---------- Records supplied

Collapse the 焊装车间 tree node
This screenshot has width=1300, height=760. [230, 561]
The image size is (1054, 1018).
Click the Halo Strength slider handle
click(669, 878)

--------------------

What to work on: Reproduce the data exactly. Keep every line intact.

Response:
Collapse the 焊装车间 tree node
This screenshot has width=1300, height=760. [230, 561]
The image size is (1054, 1018).
Click the Halo Strength slider handle
click(669, 878)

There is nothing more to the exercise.